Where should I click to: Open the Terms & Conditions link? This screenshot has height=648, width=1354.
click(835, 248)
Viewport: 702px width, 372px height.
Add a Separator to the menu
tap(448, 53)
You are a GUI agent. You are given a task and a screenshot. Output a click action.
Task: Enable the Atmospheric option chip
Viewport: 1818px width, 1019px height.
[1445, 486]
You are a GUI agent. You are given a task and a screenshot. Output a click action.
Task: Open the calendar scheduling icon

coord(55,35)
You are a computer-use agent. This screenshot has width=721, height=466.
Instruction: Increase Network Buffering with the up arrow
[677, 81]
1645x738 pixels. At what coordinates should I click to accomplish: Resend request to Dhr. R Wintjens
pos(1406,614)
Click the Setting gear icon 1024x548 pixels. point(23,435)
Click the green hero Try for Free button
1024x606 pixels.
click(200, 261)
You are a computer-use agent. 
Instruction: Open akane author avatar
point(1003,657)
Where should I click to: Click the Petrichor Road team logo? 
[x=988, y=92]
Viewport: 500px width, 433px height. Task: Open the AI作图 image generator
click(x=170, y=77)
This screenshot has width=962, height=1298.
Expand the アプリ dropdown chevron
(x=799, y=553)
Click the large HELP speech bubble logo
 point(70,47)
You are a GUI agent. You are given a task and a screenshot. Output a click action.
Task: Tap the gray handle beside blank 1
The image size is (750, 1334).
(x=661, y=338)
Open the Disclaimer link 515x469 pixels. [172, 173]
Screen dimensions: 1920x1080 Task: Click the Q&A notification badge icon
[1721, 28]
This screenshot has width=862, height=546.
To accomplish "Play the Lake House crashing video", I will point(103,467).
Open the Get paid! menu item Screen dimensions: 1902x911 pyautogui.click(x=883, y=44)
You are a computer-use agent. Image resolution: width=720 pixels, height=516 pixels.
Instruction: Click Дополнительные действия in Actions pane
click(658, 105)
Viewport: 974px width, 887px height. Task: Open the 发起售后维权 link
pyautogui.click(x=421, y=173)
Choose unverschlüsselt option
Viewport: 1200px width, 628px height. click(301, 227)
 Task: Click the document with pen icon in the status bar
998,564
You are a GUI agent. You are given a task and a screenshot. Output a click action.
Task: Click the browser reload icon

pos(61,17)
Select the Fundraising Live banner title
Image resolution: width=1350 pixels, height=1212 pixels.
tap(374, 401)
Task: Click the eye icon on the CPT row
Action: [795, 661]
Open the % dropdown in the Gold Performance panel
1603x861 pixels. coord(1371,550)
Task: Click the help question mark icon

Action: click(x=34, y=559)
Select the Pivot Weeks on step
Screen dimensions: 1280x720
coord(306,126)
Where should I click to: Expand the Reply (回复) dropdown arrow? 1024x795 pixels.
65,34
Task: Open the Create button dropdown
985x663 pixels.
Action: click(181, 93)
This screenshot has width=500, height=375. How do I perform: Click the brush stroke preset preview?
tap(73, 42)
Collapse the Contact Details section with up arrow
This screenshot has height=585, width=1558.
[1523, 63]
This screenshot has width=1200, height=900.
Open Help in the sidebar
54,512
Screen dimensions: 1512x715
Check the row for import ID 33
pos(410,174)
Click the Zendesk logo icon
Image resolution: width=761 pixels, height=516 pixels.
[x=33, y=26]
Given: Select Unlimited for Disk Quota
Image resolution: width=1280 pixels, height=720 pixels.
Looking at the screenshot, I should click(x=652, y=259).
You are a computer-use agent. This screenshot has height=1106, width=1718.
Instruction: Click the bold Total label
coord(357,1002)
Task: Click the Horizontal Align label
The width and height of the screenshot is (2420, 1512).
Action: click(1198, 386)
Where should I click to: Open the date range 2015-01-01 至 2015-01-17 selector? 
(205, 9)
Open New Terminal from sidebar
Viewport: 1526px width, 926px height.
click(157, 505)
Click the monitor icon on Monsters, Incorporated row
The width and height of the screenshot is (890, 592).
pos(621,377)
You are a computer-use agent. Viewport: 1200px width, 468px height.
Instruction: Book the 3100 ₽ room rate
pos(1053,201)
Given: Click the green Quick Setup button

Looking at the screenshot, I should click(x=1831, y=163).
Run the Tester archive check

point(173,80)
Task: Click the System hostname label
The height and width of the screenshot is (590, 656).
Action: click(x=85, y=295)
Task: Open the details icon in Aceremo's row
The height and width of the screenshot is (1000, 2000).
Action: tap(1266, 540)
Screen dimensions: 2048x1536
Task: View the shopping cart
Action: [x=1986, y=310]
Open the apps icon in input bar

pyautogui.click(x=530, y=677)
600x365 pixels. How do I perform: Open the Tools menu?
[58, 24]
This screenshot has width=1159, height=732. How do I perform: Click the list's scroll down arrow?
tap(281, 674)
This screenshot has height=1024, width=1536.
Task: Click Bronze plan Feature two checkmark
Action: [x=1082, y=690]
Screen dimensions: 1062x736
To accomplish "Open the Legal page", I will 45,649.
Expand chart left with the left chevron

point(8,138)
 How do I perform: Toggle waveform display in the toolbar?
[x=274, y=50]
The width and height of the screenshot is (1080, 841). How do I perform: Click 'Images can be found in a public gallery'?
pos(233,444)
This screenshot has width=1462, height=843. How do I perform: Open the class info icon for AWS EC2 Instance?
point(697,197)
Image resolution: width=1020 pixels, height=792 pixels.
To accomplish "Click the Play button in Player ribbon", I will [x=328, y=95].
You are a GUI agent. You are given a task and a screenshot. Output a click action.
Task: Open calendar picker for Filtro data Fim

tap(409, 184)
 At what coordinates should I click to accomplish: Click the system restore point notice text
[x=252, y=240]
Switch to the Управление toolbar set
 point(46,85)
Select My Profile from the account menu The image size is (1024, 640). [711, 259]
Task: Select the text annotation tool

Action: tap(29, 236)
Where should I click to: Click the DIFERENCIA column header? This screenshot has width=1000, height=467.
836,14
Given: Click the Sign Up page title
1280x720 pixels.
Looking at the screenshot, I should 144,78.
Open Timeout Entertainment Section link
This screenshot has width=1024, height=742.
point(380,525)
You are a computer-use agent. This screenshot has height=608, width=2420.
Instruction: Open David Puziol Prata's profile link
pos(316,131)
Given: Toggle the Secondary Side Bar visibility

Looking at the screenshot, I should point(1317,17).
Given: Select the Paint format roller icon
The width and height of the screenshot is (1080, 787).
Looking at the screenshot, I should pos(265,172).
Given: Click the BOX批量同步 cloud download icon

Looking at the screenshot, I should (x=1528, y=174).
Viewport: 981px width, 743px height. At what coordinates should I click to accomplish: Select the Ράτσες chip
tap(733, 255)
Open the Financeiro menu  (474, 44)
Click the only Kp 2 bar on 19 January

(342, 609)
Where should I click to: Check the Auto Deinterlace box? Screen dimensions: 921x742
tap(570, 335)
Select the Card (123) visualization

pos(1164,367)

**Work required:** Each line above holding the word "title" counts; reply with how many there are, only the number.

**Answer:** 2